TCU e Banco Central evitam confronto e chegam a acordo sobre a fiscalização do caso Master. Inspeção sequer será votada
A reunião entre o presidente do Tribunal de Contas da União (TCU), Vital do Rêgo, e o presidente do Banco Central, Gabriel Galípolo, diminuiu as tensões em torno de possíveis questionamentos à autoridade monetária.
Durante o encontro, o Banco Central expressou preocupação com a confidencialidade de seus dados, incluindo informações fiscais relacionadas ao Banco Master e ao Banco de Brasília (BRB). Ficou acordado que técnicos do TCU realizarão uma diligência nos próximos dias.
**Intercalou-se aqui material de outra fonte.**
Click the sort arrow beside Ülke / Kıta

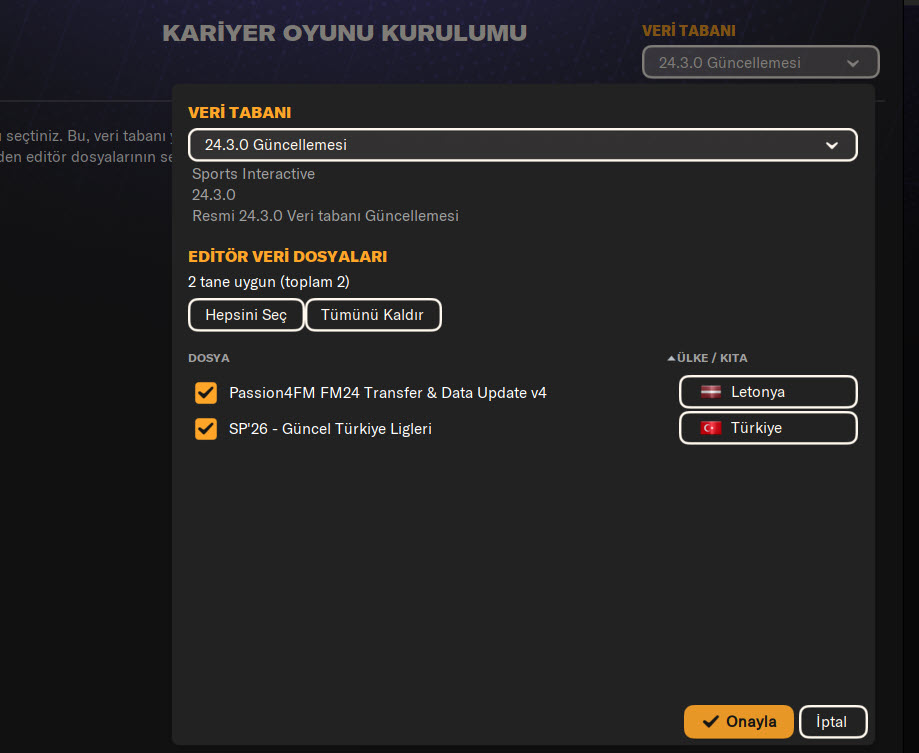(x=671, y=358)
O pedido do BC para que o colegiado do TCU avaliasse a necessidade de uma inspeção, no entanto, não deverá ser levado à votação no plenário.
O encontro contou com a participação de mais de 20 pessoas, incluindo presidentes e diretores do BC, técnicos de ambas as instituições e os ministros do TCU, Vital do Rêgo e Jhonatan de Jesus, relator do caso. Na prática, a reunião serviu como um acordo para evitar um conflito mais aberto.
Após a reunião, Vital do Rêgo ressaltou que o procedimento não deveria ser chamado de “inspeção”, mas sim de “diligência”, o que implica uma análise menos rigorosa do que a inicialmente proposta pelo ministro Jhonatan de Jesus. “
O TCU, por sua vez, reforçou seu direito de fiscalizar o Banco Central e recebeu elogios durante o encontro. O resultado prático da reunião foi o afastamento da possibilidade de uma medida mais incisiva do TCU em relação à análise do processo de liquidação do Banco Master.
Em paralelo, quase 1500 instituições financeiras divulgaram uma carta em defesa do Banco Central. A situação do Banco Master continua sob escrutínio, mas o acordo entre TCU e BC parece ter acalmado as águas, pelo menos temporariamente.